Namur-Luxembourg La démolition peut reprendre. Les défenseurs du château sont déçus de la décision de la cour d’appel.

Début juin, le tribunal des référés estimait que le permis délivré pour la démolition du château de Noisy par la commune de Houyet en juillet 2015 était illégal, se basant sur l’absence d’une enquête publique et le non-respect du code environnemental. Il avait ordonné la suspension des travaux, sous peine d’une astreinte de 20 000 € par jour de retard, en attendant qu’un nouveau permis d’urbanisme soit octroyé en bonne et due forme.

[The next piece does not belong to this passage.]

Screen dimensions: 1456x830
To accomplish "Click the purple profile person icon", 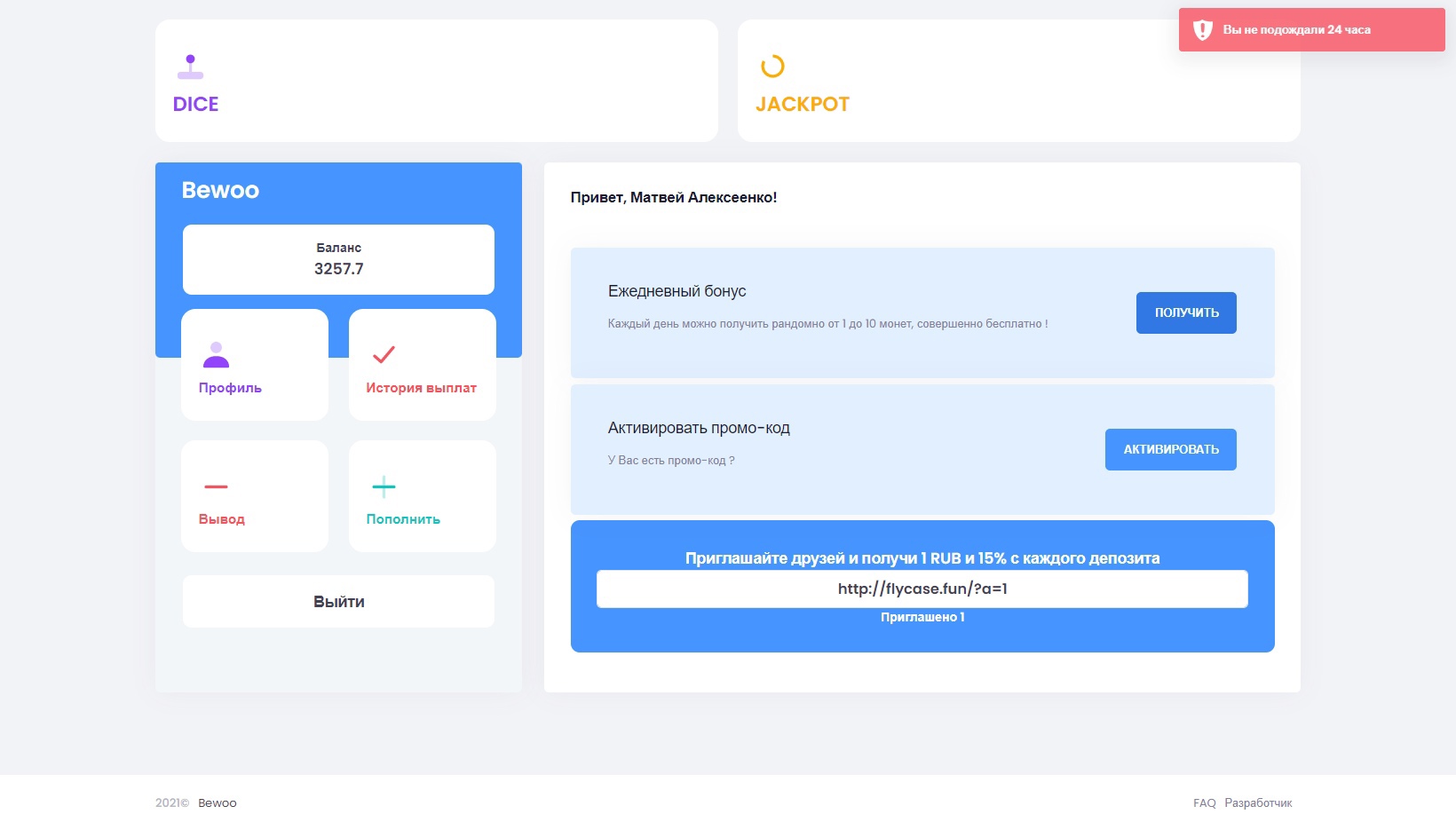I will click(216, 355).
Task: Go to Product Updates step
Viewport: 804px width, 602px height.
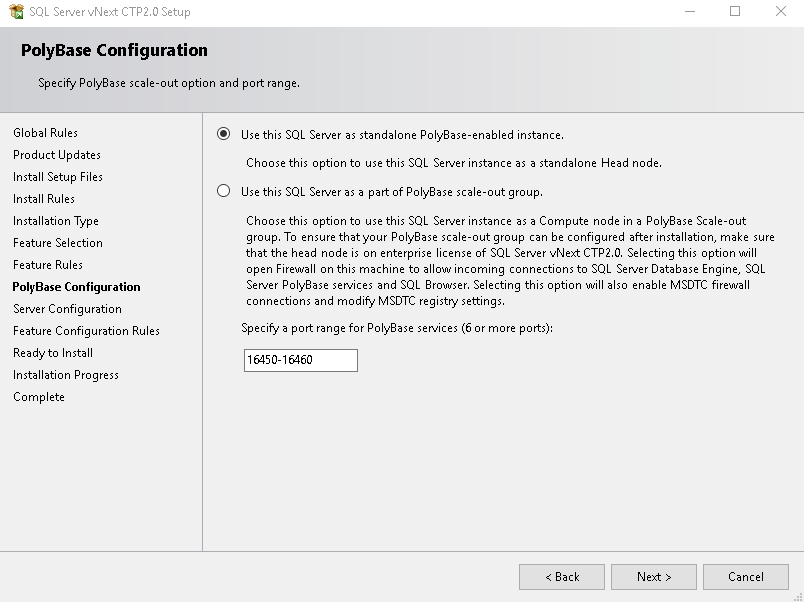Action: click(x=57, y=155)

Le 20 juin, la commune annonçait qu’elle faisait appel de cette décision : les violations au code de l’environnement n’étaient pas si évidentes que cela pour la commune. La société Miranda (propriétaire du château) avait également déposé un recours quelques jours après le jugement en référé.

"La juge donne une prime au fait accompli"

La cour d’appel de Liège vient de rendre son arrêt. Le moins que l’on puisse écrire est qu’il ne satisfait pas les défenseurs du château. "La juge présidente de la 12e chambre, Mme Malmendier, a, une fois encore, malmené les défenseurs de l’environnement", estime Elisabeth Gilet, pour l’association Sauvegarde du château de Noisy. "Elle donne une prime au fait accompli, autorise la destruction d’une colonie de chauves-souris alors qu’en pareil cas, c’est à l’inspecteur général du DNF qu’il incombe de donner une dérogation qui tienne compte des intérêts en présence. La cour méprise l’importance de l’enquête publique dont les opposants ont été privés et se garde d’ailleurs bien d’examiner les griefs d’illégalité du permis de démolition, à l’inverse du premier juge, et refuse d’appliquer le code judiciaire qui exigeait que la société Miranda donne l’identité précise de ses administrateurs."

Les défenseurs du château ne comptent pas en rester là ! "Nous déposons plainte contre les trois administrateurs de la société Miranda et contre la société Castagnetti, chargée de la destruction, pour violation de la loi sur la conservation de la nature. La Commission européenne sera également saisie puisque la protection des chauves-souris relève d’une directive européenne si la Région wallonne n’interdit pas la destruction de cette colonie de chauves-souris. A moins que la société Miranda n’obtienne une dérogation du DNF."